How to Choose a Program
Whether it’s an urban campus in Copenhagen or a rural folk school, there are many opportunities for cultural immersion in Denmark. Language of instruction, housing and cultural activities are important things to consider when picking a program.
Academic Life: Denmark’s grading system can be a bit strange for outsiders. The scale goes from -2 to 12. In Denmark, earning a “2” is passing, but a “7” translates to a “C” in the U.S., and it’s the final exam that usually makes up most of your grade. All finals also have an oral exam part, as well. This means you just meet with a professor and explain your work- whether it’s solving a math problem or answering questions about your journalism project. The focus on real-life application is a huge part of Danish education; they want to see that you understand the concepts beyond just the book.
Language: If you don’t know a single word of Danish, you are in luck. Many of the country’s international programs are all English. But, even if you go the all-English route, a lot of programs offer foreign students a basic, Danish course to help with communication. Student Information Director for the University Study Abroad Consortium (USAC), Michelle Cobb, said their program’s one-week crash course offers not only language skills, but great insight into the Danish culture. Check your program to see if Danish language is included or if you need to sign up for these classes separately.
Housing: Where you stay will have a huge impact on your insight into Danish life. Living in a kollegium, or Danish dormitory, may be one of your most memorable experiences. Some programs may automatically place you in one, while others let you choose where to live. Programs through The Danish Institute for Study Abroad (DIS) offer five housing options, from kollegiums to home-stays with Danish families.
If you prefer to study in Denmark solely for language immersion, consider enrolling in NRCSA’s homestay tutor program. “Homestays are a unique window to the culture,” said Mike Wittig, an International Training Coordinator at the National Registration Center for Study Abroad (NRCSA).
Student Visas in Denmark
If you’re not a citizen of the European Union, Norway, or an ECC (European Economic Community) country, you will need a residence permit if you’re going to be in the country for more than 90 days.
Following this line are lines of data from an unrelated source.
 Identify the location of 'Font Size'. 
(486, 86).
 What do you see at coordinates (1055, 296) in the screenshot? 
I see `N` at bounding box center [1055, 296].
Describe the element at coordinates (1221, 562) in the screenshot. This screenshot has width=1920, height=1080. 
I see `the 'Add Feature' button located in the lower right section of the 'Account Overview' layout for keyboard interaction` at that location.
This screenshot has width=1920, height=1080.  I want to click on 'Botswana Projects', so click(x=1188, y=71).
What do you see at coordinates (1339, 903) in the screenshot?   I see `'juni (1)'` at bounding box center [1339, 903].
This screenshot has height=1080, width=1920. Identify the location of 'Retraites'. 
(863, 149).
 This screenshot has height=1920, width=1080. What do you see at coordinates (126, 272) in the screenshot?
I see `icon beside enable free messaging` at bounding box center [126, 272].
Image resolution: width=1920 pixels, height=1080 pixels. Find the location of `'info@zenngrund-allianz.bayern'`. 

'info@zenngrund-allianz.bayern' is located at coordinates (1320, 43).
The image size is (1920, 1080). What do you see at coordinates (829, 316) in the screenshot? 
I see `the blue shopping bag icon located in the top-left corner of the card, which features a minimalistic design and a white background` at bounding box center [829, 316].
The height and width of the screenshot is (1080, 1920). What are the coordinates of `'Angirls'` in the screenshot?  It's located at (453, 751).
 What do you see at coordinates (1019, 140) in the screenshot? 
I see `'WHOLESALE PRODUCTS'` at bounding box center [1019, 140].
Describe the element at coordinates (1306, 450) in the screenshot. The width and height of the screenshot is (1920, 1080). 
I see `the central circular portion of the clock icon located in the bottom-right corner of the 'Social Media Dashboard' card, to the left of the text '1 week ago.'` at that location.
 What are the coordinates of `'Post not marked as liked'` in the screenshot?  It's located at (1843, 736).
Make sure to apply for this as early as possible, since the paperwork can take months.
To start the process, you will need to have been accepted to your Danish school, and have a formal letter of acceptance. This is one of the documents that you’ll need in your application.
For more information about student visas in Denmark, check out the Danish Immigration Service website or VISA HQ.
Social Life and Student Culture
Most towns have a studenthus, a hub for international and Danish social life, hosting everything from pint nights, to salsa lessons. Through DIS, students will also have opportunities to volunteer, play a sport, and participate in a Danish Buddy Program. “What sets DIS apart is that we use Europe as the students’ classroom,” González said. Their programs encourage students to participate in study tours and field-based assignments in order to grow academically, González said.
From ordering Smørrebrød on the street to asking how to get to the journalisthøjskolen, you’ll find that most Dane’s excel at speaking English. The bigger jolt of culture shock may actually come from their social customs. Law abiding and polite, the Danes regard behaving modestly as the key to social grace. Chatting up strangers may take a little more effort than it does in your home country. Although small talk and superficial mingling isn’t customary for them, once you do break the ice, you may have a friend for life. But no matter which program you choose, you will be sure to experience “hyggelig”, the Danish word for the content, cozy feeling that defines their identity and entire way of life.